Another Fake Post

Tulum: And so here we are at the end of this journey – 5000 miles from London, where it all started, but we’ll do the final push from Mexico by plane.

Wandering around the world and all the way to Mexico

We’re finishing on the white-gold sands of Tulum, a stunning wild beach on the Yucatán’s Caribbean coast, where we’ve rented a stick and thatch cabin a few metres from the ocean. At night, the huge supermoon floods through the gaps in our cabin’s stick-sides and the roar and shhh of the waves lull us to sleep in our bed, which swings, suspended by ropes from the roof beam. Our little cluster of cabañas are separated from the big wide beaches by rocks, which protect our own secluded beach from other holidaymakers. We share our space with very few other people even when the weekenders descend.

Local families visit the beach at the weekend

Tulum was, until relatively recently, a Mayan walled-city, the ruins of which stand on a prominent cliff overlooking the beach. With such a stunning location, it would definitely have been my city of choice as a Mayan.

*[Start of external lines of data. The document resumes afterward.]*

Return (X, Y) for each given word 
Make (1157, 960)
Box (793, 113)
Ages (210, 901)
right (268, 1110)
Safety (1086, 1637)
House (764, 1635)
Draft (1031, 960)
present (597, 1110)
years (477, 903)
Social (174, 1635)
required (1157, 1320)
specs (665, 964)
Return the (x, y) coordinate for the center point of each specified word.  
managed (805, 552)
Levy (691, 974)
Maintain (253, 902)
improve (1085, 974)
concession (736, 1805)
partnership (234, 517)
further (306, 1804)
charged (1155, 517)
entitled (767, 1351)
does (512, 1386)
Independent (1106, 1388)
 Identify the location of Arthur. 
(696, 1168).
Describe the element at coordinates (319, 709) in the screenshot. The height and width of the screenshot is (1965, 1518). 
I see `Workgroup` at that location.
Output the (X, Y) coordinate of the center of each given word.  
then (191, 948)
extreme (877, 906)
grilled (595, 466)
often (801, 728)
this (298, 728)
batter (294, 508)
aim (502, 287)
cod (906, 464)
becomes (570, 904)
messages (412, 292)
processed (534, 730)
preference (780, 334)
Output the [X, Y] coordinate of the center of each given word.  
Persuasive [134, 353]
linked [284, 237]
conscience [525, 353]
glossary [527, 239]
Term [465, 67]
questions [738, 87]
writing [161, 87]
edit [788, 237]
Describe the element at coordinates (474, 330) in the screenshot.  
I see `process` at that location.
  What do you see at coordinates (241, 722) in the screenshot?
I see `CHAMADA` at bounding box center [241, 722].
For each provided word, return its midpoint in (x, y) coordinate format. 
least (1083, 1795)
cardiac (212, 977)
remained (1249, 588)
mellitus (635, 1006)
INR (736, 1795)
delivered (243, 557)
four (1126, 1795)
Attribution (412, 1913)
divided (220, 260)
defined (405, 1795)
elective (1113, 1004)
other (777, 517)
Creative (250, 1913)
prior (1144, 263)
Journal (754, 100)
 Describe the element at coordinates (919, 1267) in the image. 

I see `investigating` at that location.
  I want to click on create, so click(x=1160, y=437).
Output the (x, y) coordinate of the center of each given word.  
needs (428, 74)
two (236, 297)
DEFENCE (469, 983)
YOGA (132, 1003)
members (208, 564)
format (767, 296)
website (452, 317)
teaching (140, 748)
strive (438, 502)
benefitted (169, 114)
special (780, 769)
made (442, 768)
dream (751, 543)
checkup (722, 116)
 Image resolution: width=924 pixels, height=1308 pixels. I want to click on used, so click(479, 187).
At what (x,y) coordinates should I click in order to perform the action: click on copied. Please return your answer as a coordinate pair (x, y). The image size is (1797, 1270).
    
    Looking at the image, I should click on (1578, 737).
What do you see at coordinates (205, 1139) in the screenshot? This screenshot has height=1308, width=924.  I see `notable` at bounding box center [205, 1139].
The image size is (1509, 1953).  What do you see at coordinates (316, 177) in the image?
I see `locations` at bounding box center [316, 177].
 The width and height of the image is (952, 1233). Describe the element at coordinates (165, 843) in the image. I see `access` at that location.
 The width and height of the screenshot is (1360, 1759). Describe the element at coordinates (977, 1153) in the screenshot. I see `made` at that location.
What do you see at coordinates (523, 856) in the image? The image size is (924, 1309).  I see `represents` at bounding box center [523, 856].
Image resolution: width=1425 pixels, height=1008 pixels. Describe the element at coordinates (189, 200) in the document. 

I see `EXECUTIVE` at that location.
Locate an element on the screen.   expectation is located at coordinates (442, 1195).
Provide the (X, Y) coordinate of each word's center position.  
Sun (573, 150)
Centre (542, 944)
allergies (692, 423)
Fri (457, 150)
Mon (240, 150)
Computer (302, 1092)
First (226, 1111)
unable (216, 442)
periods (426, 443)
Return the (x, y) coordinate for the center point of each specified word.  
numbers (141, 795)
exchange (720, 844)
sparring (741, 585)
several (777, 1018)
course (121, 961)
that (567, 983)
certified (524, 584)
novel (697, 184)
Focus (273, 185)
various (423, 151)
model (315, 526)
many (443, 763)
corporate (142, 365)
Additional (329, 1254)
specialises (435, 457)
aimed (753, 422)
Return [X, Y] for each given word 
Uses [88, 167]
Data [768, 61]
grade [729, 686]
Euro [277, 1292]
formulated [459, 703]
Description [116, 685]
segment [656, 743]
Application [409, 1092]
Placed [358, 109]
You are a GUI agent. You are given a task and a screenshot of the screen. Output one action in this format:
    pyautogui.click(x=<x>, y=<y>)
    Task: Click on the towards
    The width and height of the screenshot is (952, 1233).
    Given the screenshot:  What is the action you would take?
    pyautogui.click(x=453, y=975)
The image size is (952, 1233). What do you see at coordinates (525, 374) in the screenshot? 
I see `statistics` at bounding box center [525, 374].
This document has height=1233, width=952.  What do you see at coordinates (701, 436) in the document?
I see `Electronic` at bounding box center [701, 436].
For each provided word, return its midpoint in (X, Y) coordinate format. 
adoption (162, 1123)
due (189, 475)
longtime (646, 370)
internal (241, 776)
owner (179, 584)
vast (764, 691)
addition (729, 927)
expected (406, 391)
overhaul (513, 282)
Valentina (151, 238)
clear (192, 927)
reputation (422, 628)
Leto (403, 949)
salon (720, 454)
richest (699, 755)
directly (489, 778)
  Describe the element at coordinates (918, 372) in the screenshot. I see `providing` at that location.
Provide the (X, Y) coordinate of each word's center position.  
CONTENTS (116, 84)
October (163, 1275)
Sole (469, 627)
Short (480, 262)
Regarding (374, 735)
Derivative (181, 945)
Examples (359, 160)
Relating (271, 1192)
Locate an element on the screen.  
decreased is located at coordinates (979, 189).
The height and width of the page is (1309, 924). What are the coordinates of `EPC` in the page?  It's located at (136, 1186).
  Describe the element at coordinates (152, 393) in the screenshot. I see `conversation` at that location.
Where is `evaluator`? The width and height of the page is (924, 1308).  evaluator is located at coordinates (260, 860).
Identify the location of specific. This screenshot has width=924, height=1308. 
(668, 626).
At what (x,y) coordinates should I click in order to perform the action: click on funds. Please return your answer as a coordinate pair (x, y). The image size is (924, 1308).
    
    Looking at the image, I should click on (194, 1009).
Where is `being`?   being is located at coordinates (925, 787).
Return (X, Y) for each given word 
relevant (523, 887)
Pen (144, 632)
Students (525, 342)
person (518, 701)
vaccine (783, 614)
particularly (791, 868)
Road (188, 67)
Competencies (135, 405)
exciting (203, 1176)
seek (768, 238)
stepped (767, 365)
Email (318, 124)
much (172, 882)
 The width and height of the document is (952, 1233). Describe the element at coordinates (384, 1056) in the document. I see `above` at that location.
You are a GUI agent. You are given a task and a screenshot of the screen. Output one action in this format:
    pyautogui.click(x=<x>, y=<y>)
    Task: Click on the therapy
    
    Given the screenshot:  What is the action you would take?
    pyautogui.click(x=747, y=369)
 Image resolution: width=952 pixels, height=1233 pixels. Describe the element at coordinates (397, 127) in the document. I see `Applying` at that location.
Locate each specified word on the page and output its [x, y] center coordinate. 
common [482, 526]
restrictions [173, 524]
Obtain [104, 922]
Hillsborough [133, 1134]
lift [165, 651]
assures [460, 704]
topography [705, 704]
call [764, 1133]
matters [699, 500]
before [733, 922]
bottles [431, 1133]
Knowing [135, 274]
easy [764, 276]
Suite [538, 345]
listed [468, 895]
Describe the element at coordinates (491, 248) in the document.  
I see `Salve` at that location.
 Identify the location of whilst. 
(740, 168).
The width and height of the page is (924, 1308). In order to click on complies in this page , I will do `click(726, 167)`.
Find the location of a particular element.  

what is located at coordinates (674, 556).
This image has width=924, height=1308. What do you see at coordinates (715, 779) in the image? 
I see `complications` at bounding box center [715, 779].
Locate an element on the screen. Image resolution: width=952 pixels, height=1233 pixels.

The fortified port city traded obsidian along river, road and sea routes (a shrine marks a break in the reef where canoes can pass through) and survived for at least 70 years after the Spanish arrived. It fell because of introduced diseases.

Iguana clambering for flirty head-bobbing

In 2007, the Mexican government bought up privately owned Mayan sites and declared the area a national park. The few hotels and guesthouses located in this new park (ours included) are now the subject of closure orders and there is an ongoing court battle to settle the issue.